Towards Super-Nominal Payload Handling: Inverse Dynamics Analysis for Multi-Skill Robotic Manipulation

TL;DR

This paper demonstrates that articulated robots like the Franka Emika Panda can handle payloads more than twice their rated capacity by analyzing inverse dynamics, expanding their operational envelope for complex manipulation tasks.

Contribution

It provides empirical evidence that traditional payload limits are conservative and introduces a framework for leveraging inverse dynamics to expand robot payload capabilities.

Findings

Robots can handle over twice their rated payloads.

Expanded operational envelope for payload handling.

Potential for combining non-prehensile and grasping motions.

Abstract

Motion planning for articulated robots has traditionally been governed by algorithms that operate within manufacturer-defined payload limits.
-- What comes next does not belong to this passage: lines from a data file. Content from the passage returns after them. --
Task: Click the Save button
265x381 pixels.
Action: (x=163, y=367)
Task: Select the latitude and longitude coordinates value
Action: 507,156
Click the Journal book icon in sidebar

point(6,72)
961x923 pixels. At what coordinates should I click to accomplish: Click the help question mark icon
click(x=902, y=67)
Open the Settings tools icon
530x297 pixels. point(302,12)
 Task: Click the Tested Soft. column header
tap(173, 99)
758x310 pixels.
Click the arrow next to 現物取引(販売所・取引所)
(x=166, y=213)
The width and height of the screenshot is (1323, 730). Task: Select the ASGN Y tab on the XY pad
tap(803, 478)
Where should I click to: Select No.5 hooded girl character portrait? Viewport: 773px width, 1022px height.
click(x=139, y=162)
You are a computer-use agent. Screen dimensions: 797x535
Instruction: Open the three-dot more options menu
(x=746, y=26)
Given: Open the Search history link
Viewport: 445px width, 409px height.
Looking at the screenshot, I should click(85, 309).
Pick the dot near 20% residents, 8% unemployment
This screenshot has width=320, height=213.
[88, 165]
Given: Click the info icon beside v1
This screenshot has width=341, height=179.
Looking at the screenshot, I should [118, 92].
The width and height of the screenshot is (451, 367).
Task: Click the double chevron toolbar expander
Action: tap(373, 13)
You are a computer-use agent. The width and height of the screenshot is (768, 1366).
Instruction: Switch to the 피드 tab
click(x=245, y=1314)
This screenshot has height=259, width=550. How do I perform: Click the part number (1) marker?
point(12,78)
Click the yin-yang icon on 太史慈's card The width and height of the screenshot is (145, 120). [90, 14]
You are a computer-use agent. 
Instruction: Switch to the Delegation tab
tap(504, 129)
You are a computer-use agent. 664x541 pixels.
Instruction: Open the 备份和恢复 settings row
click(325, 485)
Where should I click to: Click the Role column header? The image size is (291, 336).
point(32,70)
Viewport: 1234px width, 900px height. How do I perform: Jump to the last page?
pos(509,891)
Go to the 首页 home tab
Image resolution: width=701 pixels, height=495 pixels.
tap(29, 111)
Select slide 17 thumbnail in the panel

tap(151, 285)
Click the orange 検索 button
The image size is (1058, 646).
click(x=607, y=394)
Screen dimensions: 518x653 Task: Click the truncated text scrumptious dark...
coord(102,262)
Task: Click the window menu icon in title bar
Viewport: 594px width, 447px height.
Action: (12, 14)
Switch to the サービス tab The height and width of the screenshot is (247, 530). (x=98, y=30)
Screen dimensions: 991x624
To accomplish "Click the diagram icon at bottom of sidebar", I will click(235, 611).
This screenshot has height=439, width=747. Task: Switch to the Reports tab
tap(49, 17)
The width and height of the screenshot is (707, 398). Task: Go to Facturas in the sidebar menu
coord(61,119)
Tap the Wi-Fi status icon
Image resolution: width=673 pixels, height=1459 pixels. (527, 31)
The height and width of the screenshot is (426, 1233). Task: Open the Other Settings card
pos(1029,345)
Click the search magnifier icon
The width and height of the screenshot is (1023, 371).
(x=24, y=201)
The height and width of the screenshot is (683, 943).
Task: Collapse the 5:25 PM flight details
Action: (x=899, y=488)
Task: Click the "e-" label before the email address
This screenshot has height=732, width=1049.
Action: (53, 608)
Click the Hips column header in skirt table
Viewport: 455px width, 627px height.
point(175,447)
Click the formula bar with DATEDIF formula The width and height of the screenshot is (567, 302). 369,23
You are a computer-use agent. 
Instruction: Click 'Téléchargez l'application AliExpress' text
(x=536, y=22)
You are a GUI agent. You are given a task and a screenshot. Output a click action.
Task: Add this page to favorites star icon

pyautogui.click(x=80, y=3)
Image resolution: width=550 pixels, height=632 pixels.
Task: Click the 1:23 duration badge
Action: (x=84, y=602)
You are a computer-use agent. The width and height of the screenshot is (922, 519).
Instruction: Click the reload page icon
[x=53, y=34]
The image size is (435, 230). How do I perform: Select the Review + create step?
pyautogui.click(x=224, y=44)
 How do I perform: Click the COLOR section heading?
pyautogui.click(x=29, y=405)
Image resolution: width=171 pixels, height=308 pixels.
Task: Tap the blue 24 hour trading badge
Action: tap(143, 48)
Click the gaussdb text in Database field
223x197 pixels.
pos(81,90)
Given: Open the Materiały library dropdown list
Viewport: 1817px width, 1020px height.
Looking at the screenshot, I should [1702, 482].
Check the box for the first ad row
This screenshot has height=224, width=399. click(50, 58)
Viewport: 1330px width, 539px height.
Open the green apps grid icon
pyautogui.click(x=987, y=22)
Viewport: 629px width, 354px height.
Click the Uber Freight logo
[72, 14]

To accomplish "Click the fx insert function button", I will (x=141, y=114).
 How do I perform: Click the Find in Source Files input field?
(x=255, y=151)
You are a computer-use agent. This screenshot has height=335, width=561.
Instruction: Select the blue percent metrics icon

Our empirical analysis of the Franka Emika Panda robot demonstrates that this approach unnecessarily restricts the robot's dynamically-reachable task space. These results establish an expanded operational envelope for such robots, showing that they can handle payloads of more than twice their rated capacity. Additionally, our preliminary findings indicate that integrating non-prehensile motion primitives with grasping-based manipulation has the potential to further increase the success rates of manipulation tasks involving payloads exceeding nominal limits.